Digital step attenuation (DSA) can be used in the transmit (TX) and receive (RX) signal chains of a wireless (RF) communication transceiver or system to dynamically attenuate/adjust RF signal power to be within the input range specification for TX power amplification (PA), or RX conversion to digital (ADC). Gain control functionality can be used to dynamically select DSA attenuation steps, each step to provide a specified level of attenuation (in dB).
An important performance requirement for a DSA is to dynamically control attenuation without distorting the attenuated TX or RX signal input to the ADC. Particularly for wireless infrastructure applications, specifications on the accuracies of the DSA attenuation steps can be stringent.
For example, 3G/4G systems employ QAM (I/Q) constellations for encoding bits. A phase/gain error in DSA attenuation can cause a change in the constellation points, leading to errors in symbol decoding. Specifically, a gain error will lead to expansion/shrinkage of the constellation points, and a phase error will lead to rotation of the constellation points.
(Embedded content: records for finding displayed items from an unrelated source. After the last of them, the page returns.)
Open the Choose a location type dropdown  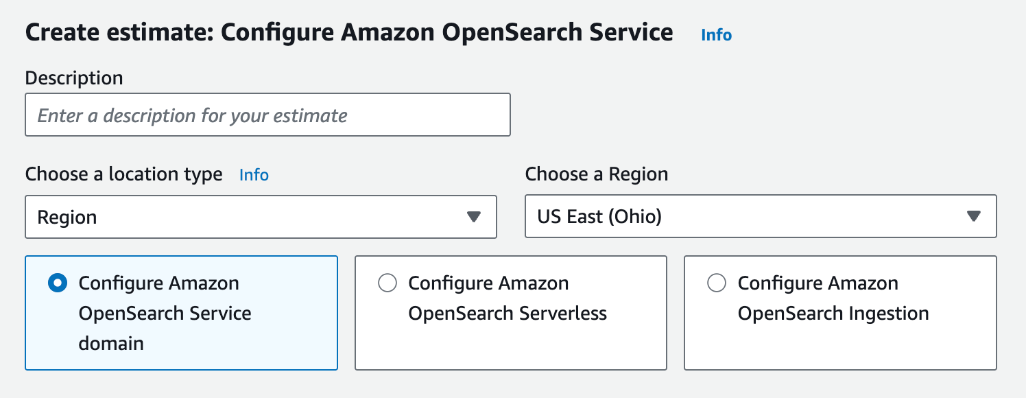click(x=261, y=217)
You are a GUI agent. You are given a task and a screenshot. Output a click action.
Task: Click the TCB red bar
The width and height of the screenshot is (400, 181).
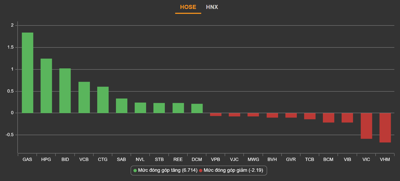click(x=310, y=116)
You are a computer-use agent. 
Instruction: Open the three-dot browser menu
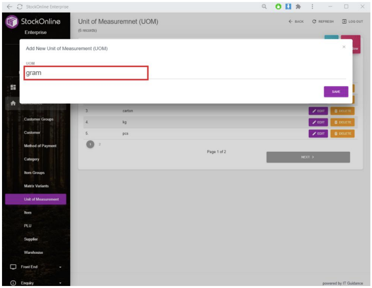(x=312, y=7)
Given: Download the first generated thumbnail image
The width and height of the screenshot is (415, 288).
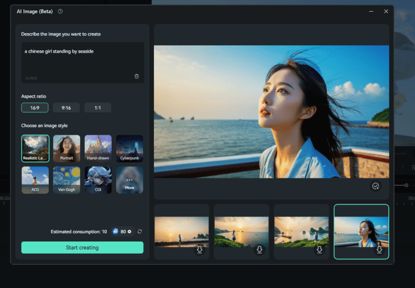Looking at the screenshot, I should click(200, 250).

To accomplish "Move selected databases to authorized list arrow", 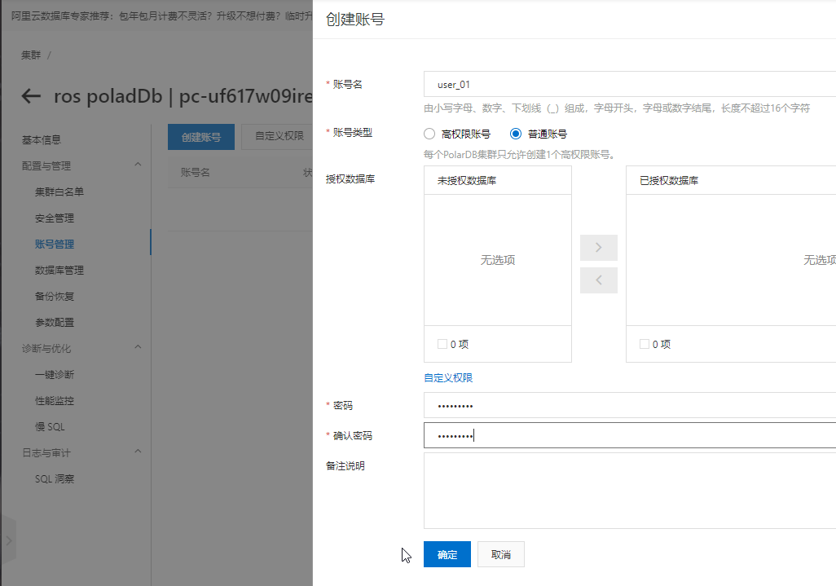I will pos(599,248).
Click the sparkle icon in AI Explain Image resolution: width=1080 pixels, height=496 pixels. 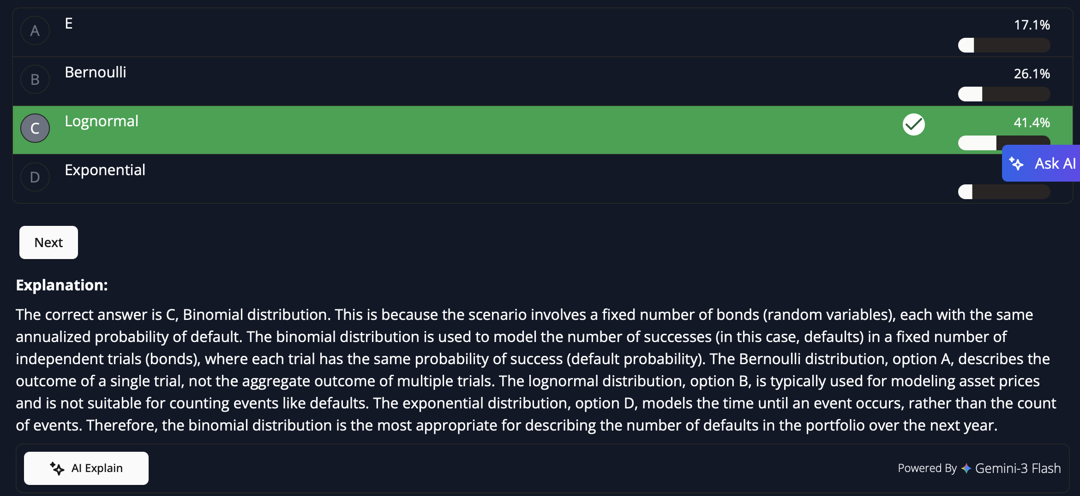point(57,468)
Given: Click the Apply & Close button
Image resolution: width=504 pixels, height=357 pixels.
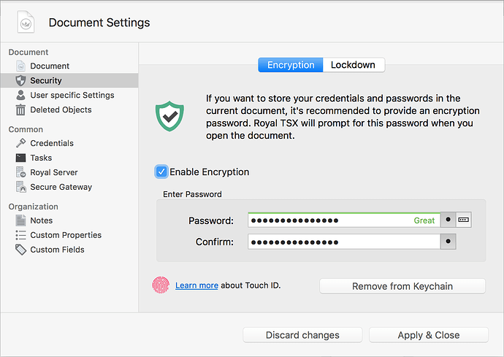Looking at the screenshot, I should click(428, 335).
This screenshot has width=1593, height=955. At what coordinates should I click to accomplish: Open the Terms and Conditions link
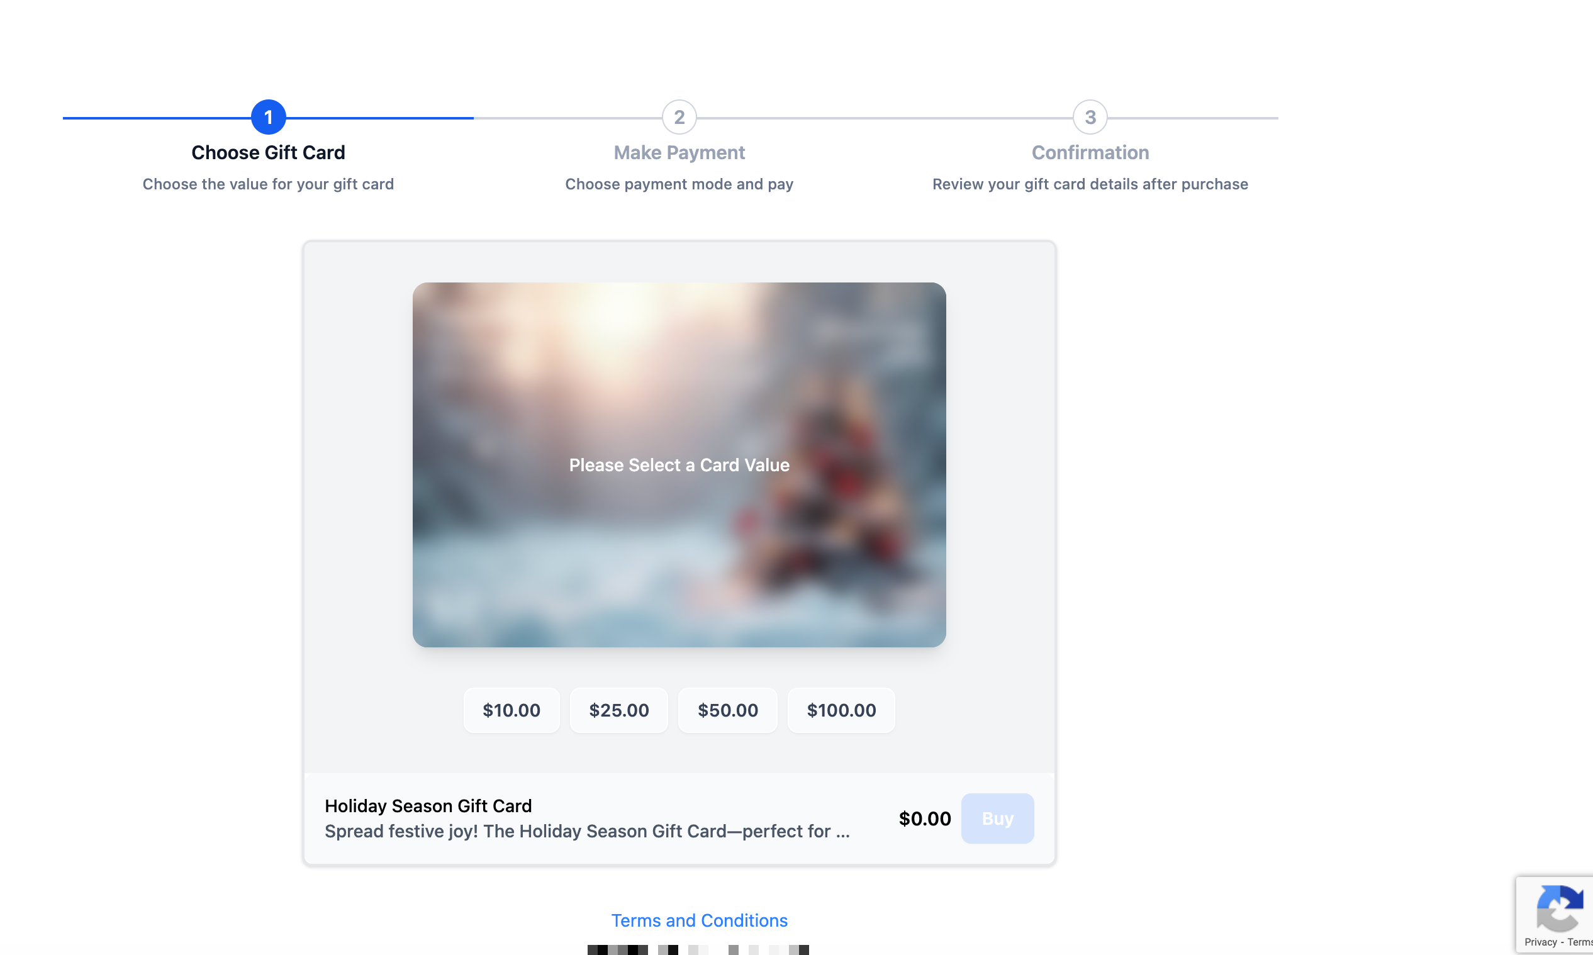pos(699,920)
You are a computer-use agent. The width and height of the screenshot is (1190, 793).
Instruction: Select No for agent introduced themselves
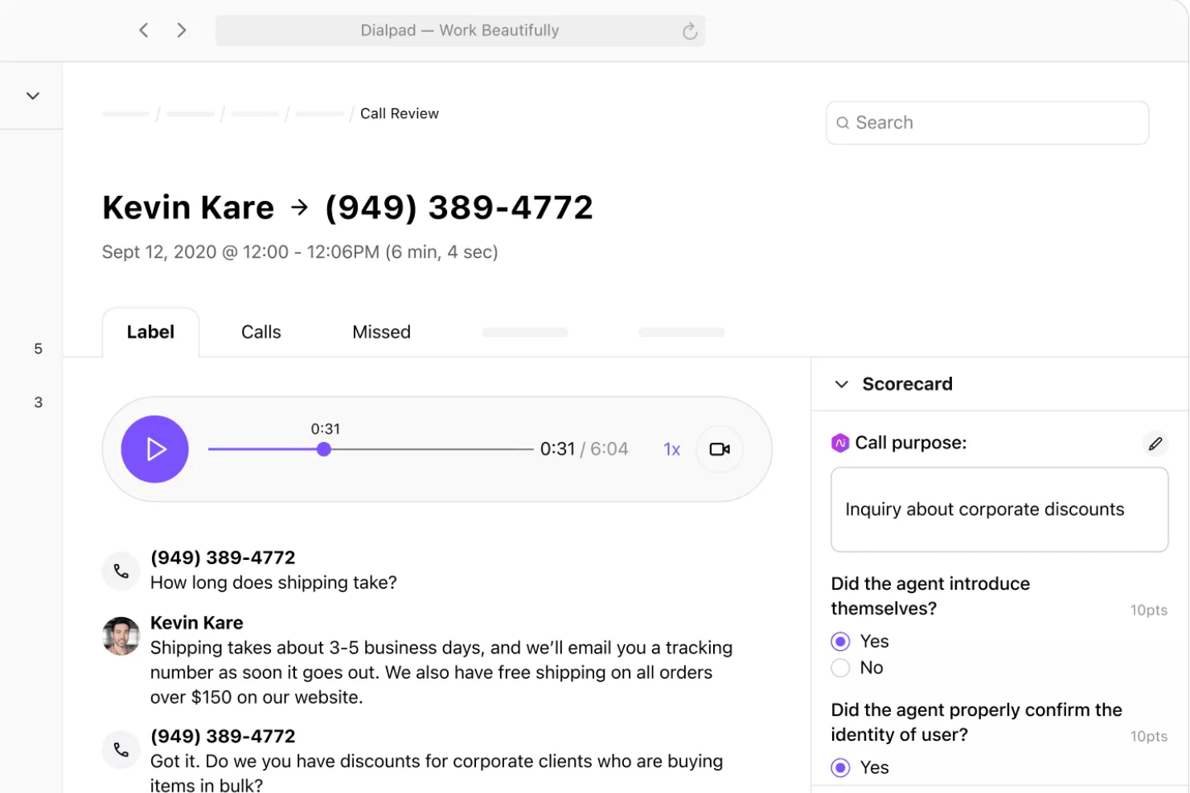click(x=840, y=668)
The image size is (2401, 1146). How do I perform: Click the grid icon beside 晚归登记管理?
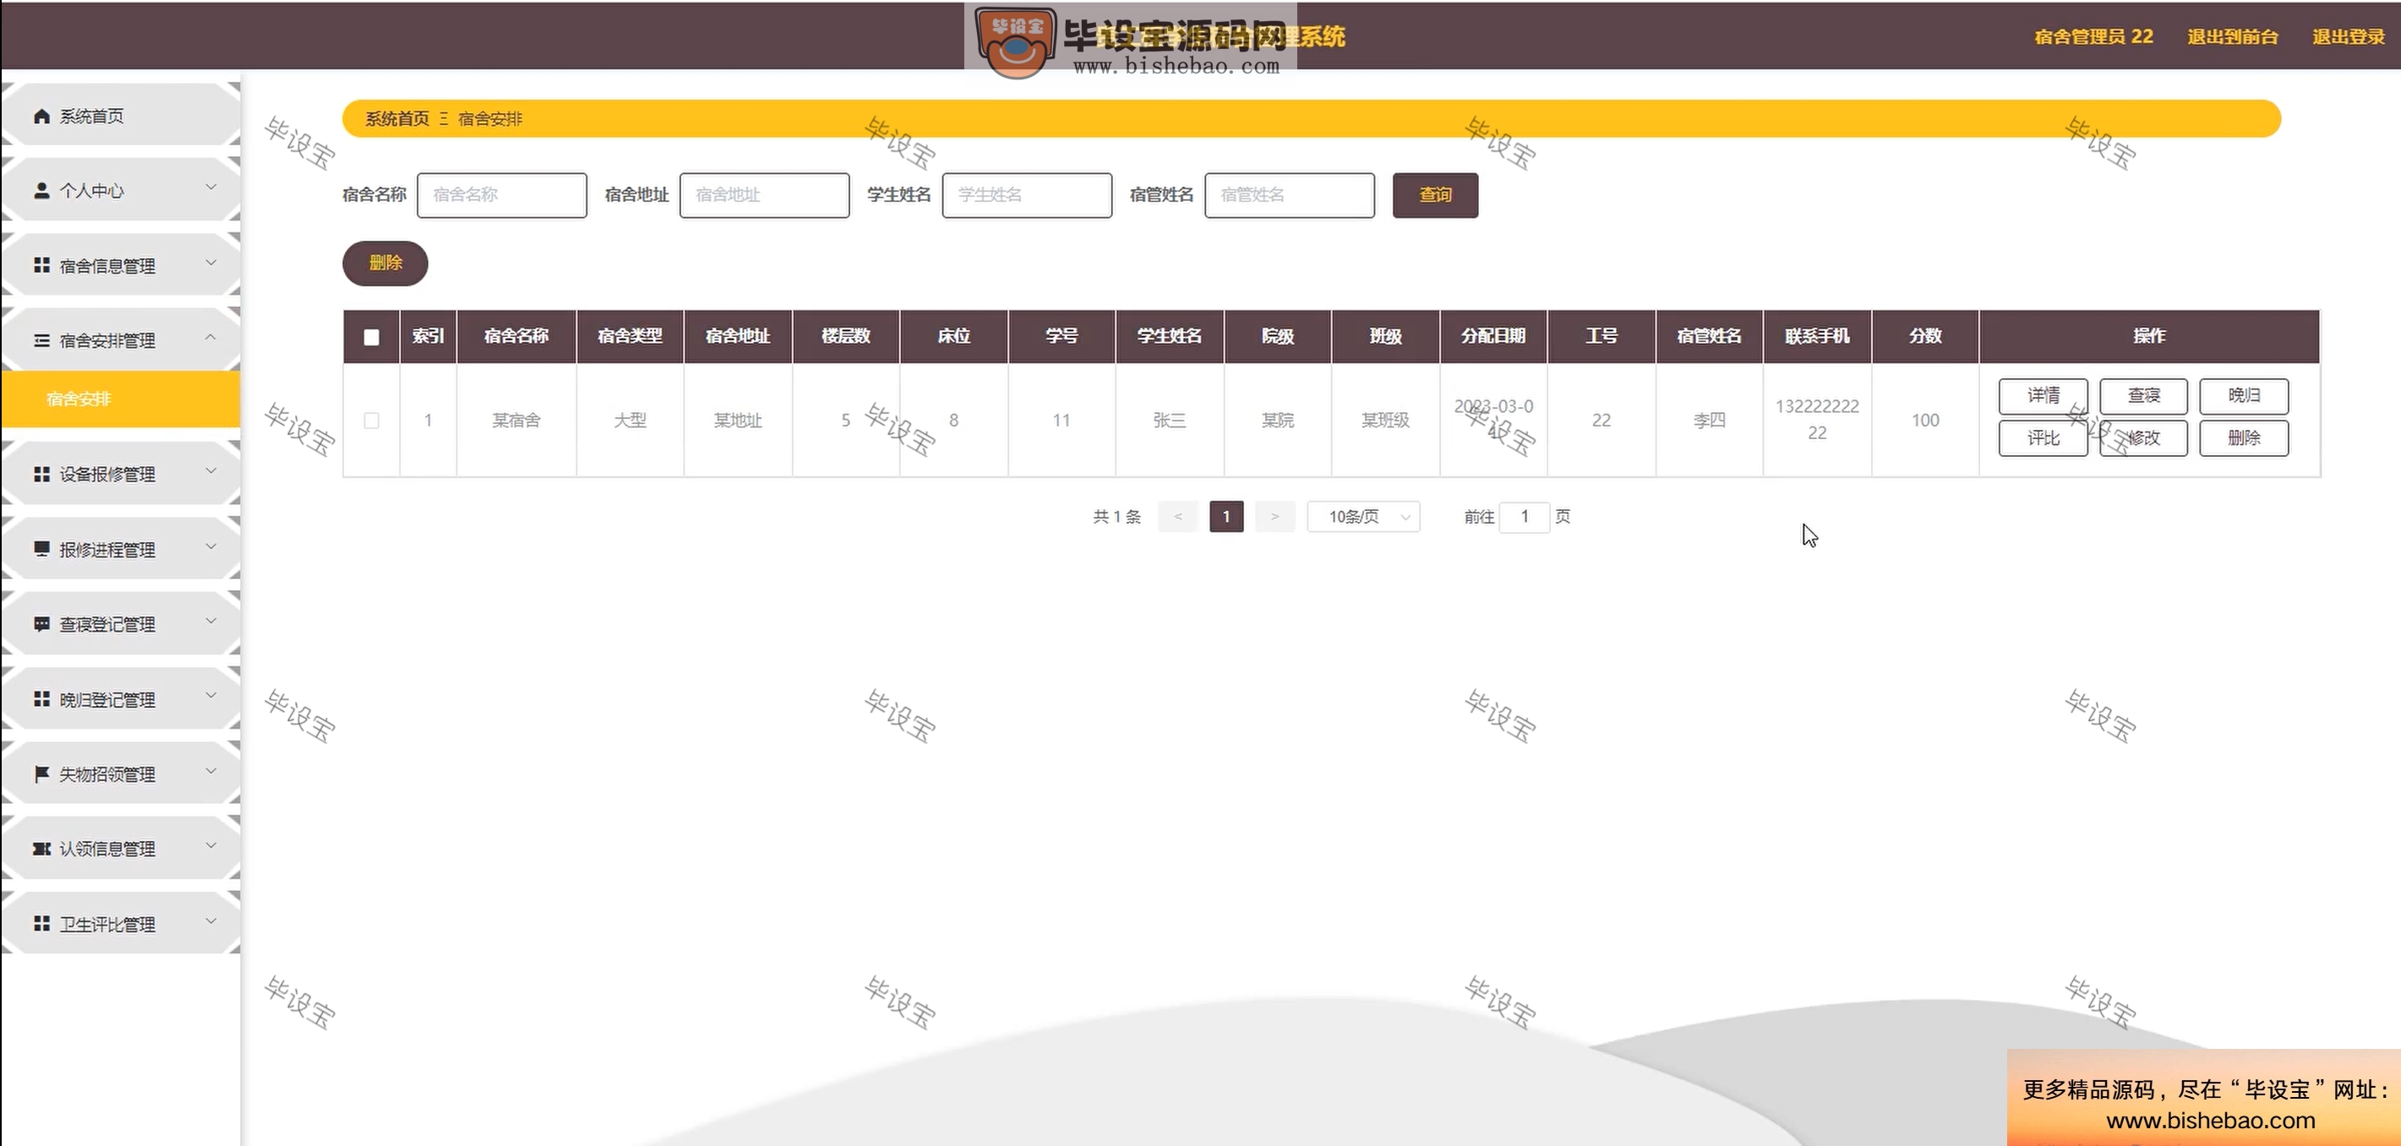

Within a target frequency band (band of interest), phase and gain errors can vary with frequency. One approach to compensating for phase and gain errors is to include in the post-conversion digital signal chain an N-tap complex filter can be used to correct for frequency dependent mismatches. To estimate the filter taps, a tone is swept through the target frequency band, and the estimated taps are programmed into an LUT indexed by DSA attenuation word generated by the AGC.
While this Background is directed to digital step attenuation in the context of RF communications (TX/RX), the Disclosure has general applicability to providing digital filtering for frequency-dependent errors in phase and/or gain of an analog signal.